Collected data
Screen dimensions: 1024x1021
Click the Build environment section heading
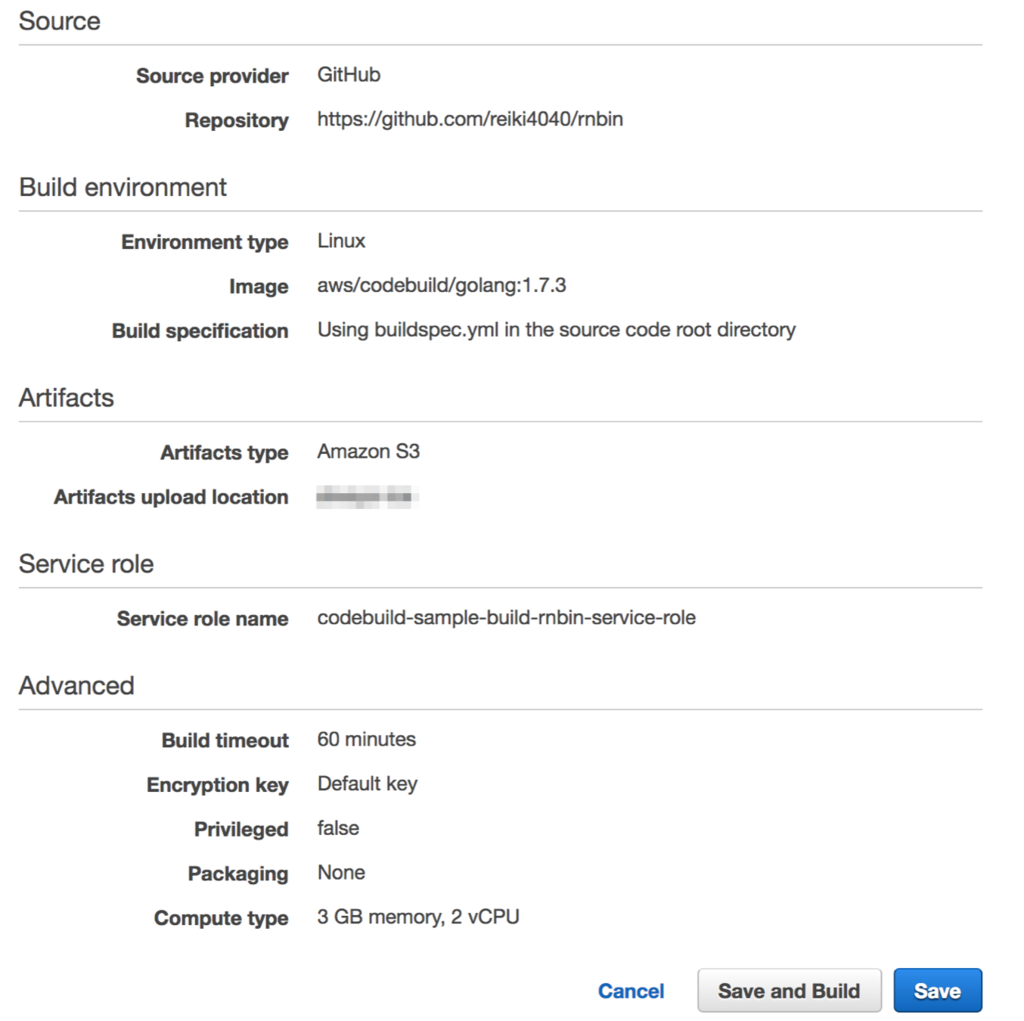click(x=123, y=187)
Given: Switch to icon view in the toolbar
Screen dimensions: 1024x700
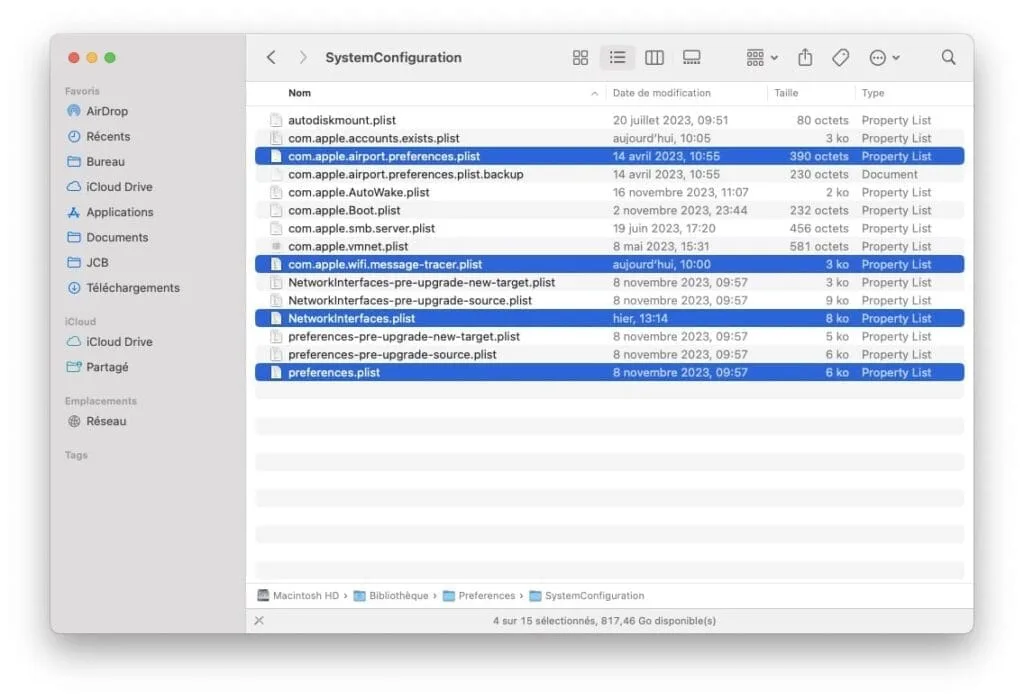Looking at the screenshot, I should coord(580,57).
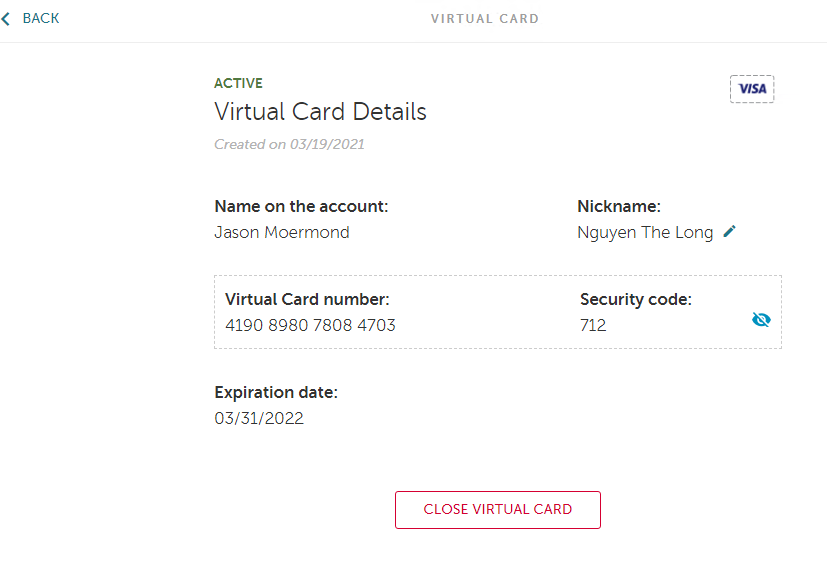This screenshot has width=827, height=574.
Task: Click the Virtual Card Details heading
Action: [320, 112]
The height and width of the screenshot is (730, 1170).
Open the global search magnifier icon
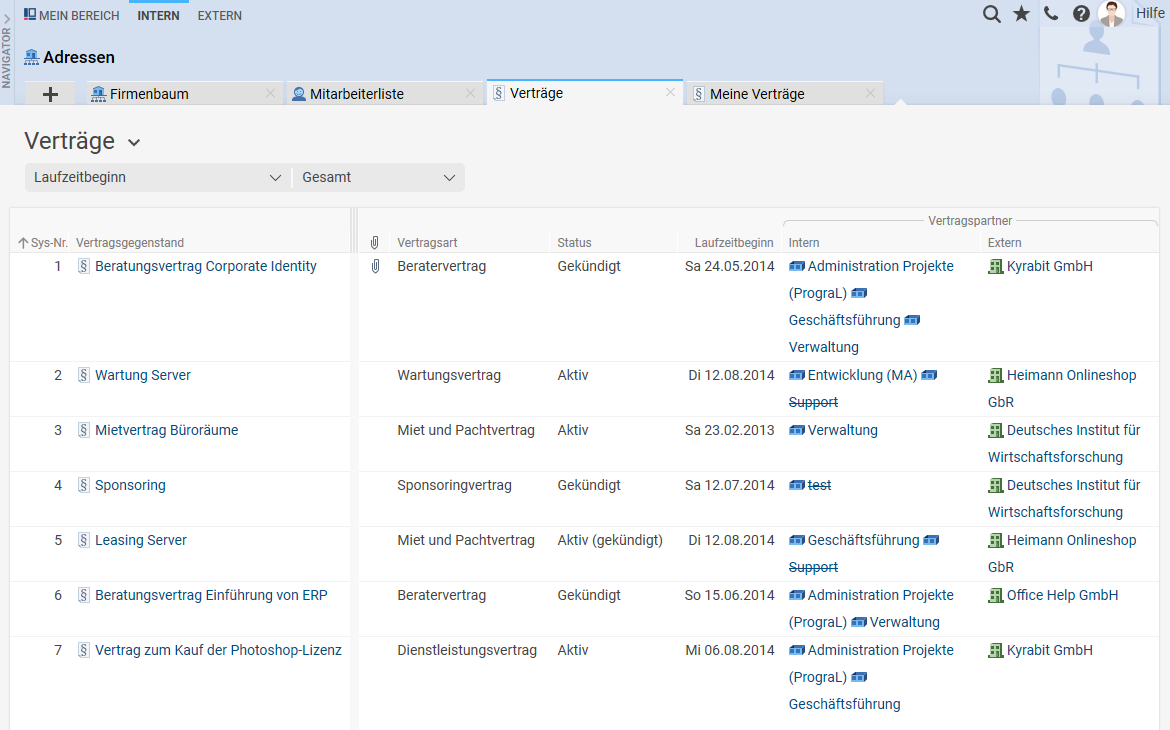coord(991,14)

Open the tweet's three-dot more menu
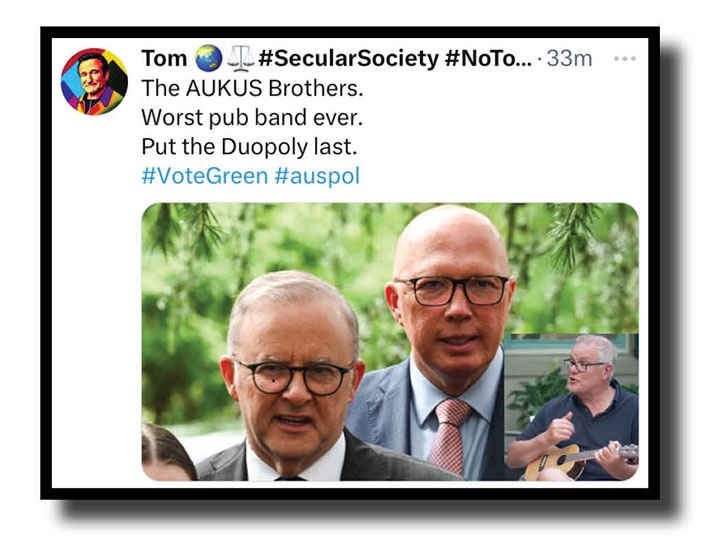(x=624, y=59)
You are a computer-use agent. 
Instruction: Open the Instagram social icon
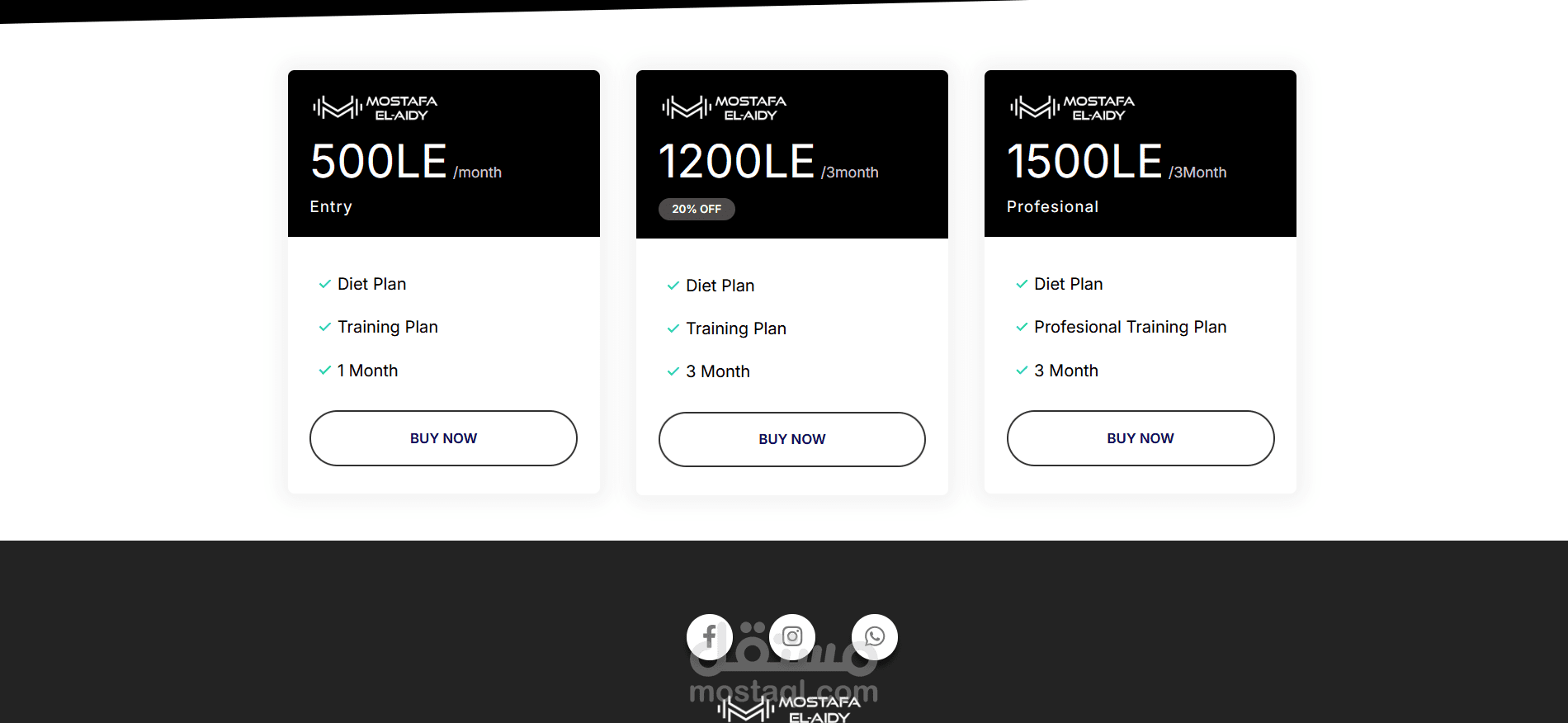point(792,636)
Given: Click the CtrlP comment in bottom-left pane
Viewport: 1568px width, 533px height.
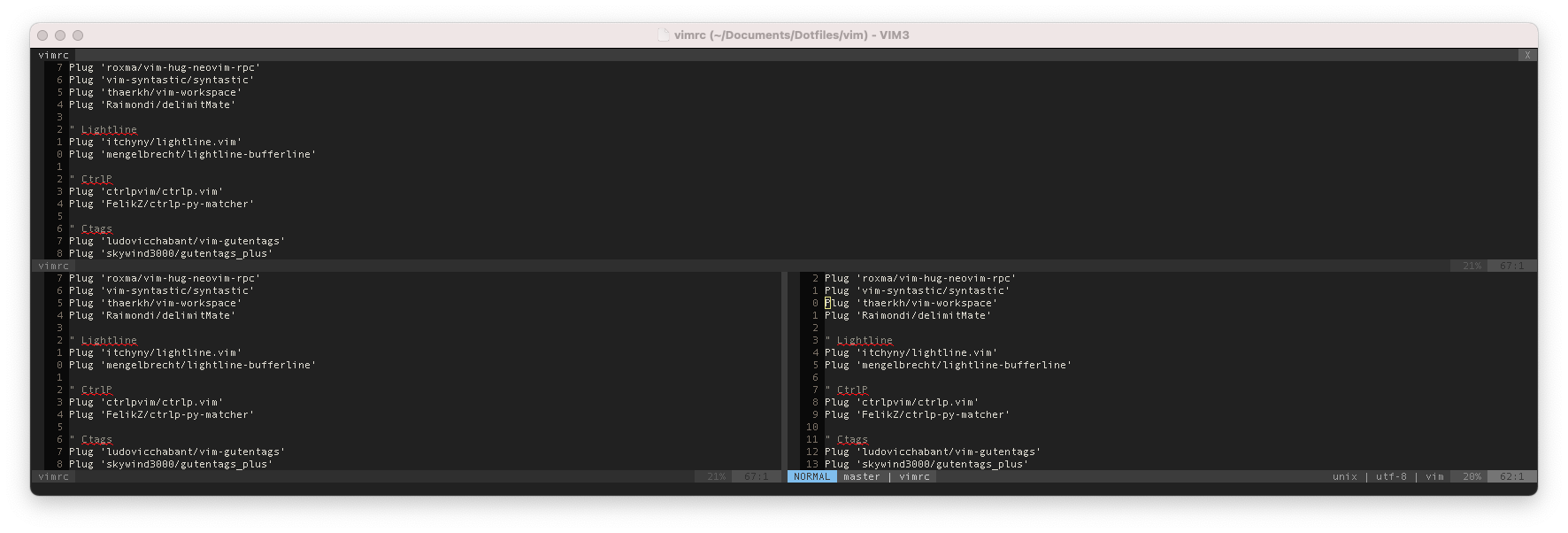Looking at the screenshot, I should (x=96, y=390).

TASK DIRECTIONS: Copy the entries exactly. Leave the pictures out.

EXERCISE RESPONSE:
Screen dimensions: 1024x1021
Click the Build environment section heading
click(x=123, y=187)
Given: Switch to icon view in the toolbar
Screen dimensions: 1024x700
Looking at the screenshot, I should coord(580,57).
This screenshot has width=827, height=574.
Task: Click the Virtual Card Details heading
Action: [320, 112]
The height and width of the screenshot is (730, 1170).
Open the global search magnifier icon
coord(991,14)

Open the tweet's three-dot more menu
(x=624, y=59)
You are a computer-use agent. 
Instruction: Open the Instagram social icon
point(792,636)
Given: Click the CtrlP comment in bottom-left pane
Viewport: 1568px width, 533px height.
Looking at the screenshot, I should (x=96, y=390).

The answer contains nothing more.